作業目標:
a) 葛飾応為に関する本文のうち、「葛飾応為『吉原格子先之図』/wikipediaより引用」と「出すことができたのでしょう。」の間を両端も含めて示し、その際「遊女」を「花魁」に差し替えてください。
b) 次の記述 (i)〜(iii) が葛飾応為に関する本文の内容と一致するかどうかを、それぞれ「はい」か「いいえ」で答え、判断の根拠となる本文の語句をそのまま引用してください。
(i) 『吉原格子先之図』では遊女の顔がはっきりと描かれている。
(ii) 『吉原格子先之図』の提灯には「応」「為」「栄」の三文字が描かれていた。
(iii) 北斎はオランダ人カピタンから注文を受けていた。
c) 葛飾応為と北斎に関する本文を、示された最後の文の後から書き進めてください。

==== 本文抜粋 ====

2020年代に大人気となった『鬼滅の刃』では、アニメ化において葛飾北斎のタッチを意識しているとされます。

水の呼吸を使いこなす剣士たちは、刀から波がほとばしる――その飛沫は確かに北斎の作品を連想させます。

それだけでなく葛飾応為の代表作を彷彿とさせるのが、2021年12月から放映された「遊郭編」でした。

華やかな光の世界のような遊郭に、闇の化身のような鬼が潜む。

そんな歴史の裏と表を描くような展開であり、葛飾応為の代表作の中にも、光と影が鮮やかに描かれたものがあります。

石灯籠の灯りで短冊を描く女性を描いた『夜桜美人図』。

そして『吉原格子先之図』です。

葛飾応為『吉原格子先之図』/wikipediaより引用

遊女と客を選ぶ華やかな場面のようで、光だけでなく闇もある。美しい遊女の顔は見えず、むしろ陰影が印象的です。

特定が難しいとされる彼女の作品ですが、この絵は提灯に「応」「為」「栄」の三文字が描かれていました。

この作品には、北斎と応為の父と娘が関心を寄せていた、当時は「紅毛画」とも呼ばれた西洋絵画の技法が反映されているとも指摘されます。

誰にも真似できぬ絵の境地に達したい――そう考えていた北斎は、様々な技術の習得を目指してシーボルトとも交流し、オランダ人カピタンの注文も受けていました。

このときの鮮やかな青を描くための「ベロ藍」の導入は有名ですね。

彼らは常に新技術の導入を怠らなかったからこそ、いま見ても古さを感じさせない、むしろ斬新な作品を生み出すことができたのでしょう。

==== 元データ ====

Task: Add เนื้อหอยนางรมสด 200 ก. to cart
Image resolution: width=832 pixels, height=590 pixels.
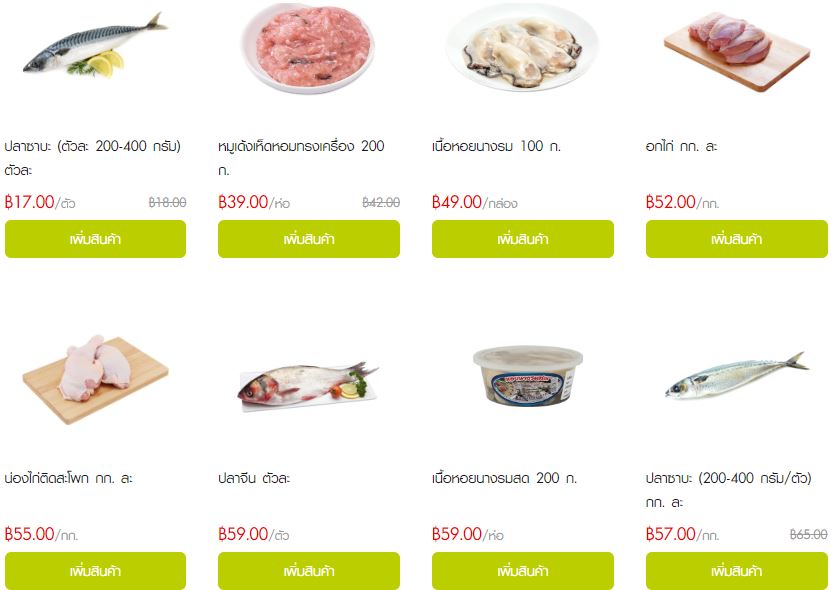Action: (523, 571)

====

課題別回答:
a)
葛飾応為『吉原格子先之図』/wikipediaより引用

花魁と客を選ぶ華やかな場面のようで、光だけでなく闇もある。美しい花魁の顔は見えず、むしろ陰影が印象的です。

特定が難しいとされる彼女の作品ですが、この絵は提灯に「応」「為」「栄」の三文字が描かれていました。

この作品には、北斎と応為の父と娘が関心を寄せていた、当時は「紅毛画」とも呼ばれた西洋絵画の技法が反映されているとも指摘されます。

誰にも真似できぬ絵の境地に達したい――そう考えていた北斎は、様々な技術の習得を目指してシーボルトとも交流し、オランダ人カピタンの注文も受けていました。

このときの鮮やかな青を描くための「ベロ藍」の導入は有名ですね。

彼らは常に新技術の導入を怠らなかったからこそ、いま見ても古さを感じさせない、むしろ斬新な作品を生み出すことができたのでしょう。

b)
(i) いいえ。「美しい遊女の顔は見えず、むしろ陰影が印象的です。」
(ii) はい。「この絵は提灯に「応」「為」「栄」の三文字が描かれていました。」
(iii) はい。「オランダ人カピタンの注文も受けていました。」

c)
彼らが人気に左右されにくい、独立独歩の姿勢で歩んできたからこそなし得たのかもしれません。

同時代、江戸で売れに売れた人気絵師・歌川国芳がいました。

猫と後ろ姿が特徴の『歌川国芳の自画像』/wikipediaより引用

彼も西洋画の技法を取り入れてみたい。そう奮起し、葛飾北斎に入門を申し出たことがあります。

「別の流派だし、アンタはすでに売れっ子じゃねえか」

北斎はそう断ったそうですが、互いに敬愛はあったようで。

国芳ですら、リアリティタッチの『忠臣蔵』こと『誠忠義士肖像』は売れず、まさかの打ち切りにあっています。

こうしたことを踏まえると、西洋画と浮世絵を融合させた北斎と応為の技量とセンスは、際立っていたのでしょう。

 


女流画家としてジェンダー観点からも再評価が進む

現在、世界規模でジェンダー観点での歴史の見直しが進んでいます。

男性ばかりが研究や発信をしていると、女性の活躍は過小評価される――このことが認識され、埋もれていた女性の活躍が再認識されているのです。

例えば、「男性は狩猟で、女性が採集」は誤りであるとか。

バイキング指揮者の墓の被葬者が、女性首領であると確認されるとか。

ムーラン』で注目を浴びた女性戦士は、中国史上に点在するとか。

こうした動きの中で、女流文人の再評価も進んでいます。

およそ四世紀の間、埋もれていたのに今は大人気となっている、ルネサンス期のアルテミジア・ジェンティレスキがその代表例。

性的暴行の被害にあった記録を残した彼女の絵には、美化されたか弱い女性像ではなく、力強く抵抗する姿が描かれています。

アルテミジア・ジェンティレスキ作『ホロフェルネスの首を斬るユーディット』/wikipediaより引用

葛飾応為の場合、凄絶な体験は記録に残っておりません。むしろその時代の制約から解き放たれた生き生きとした人物像が魅力です。

江戸っ子らしくサッパリとしていて、がさつな気性。

家事をろくにせず、絵筆を執り続けた生き方。

浮いた話を無理矢理作らなくてもよい。だって出戻りになってからはそんなことねえし。

語り継がれたその姿は飄々としており、一人の人間としても魅力的です。

良妻賢母となることのみが女性の生き方である――そう教え込む時代に「そんなこと知ったこっちゃねぇ!」と笑い飛ばすように酒を飲み、煙草をふかし、占いにハマり、絵を教えにふらっとどこかへ出かけてしまう。

葛飾応為には非常に魅力があります。

作品も生き方も力強く、いつの時代になっても古びることはない。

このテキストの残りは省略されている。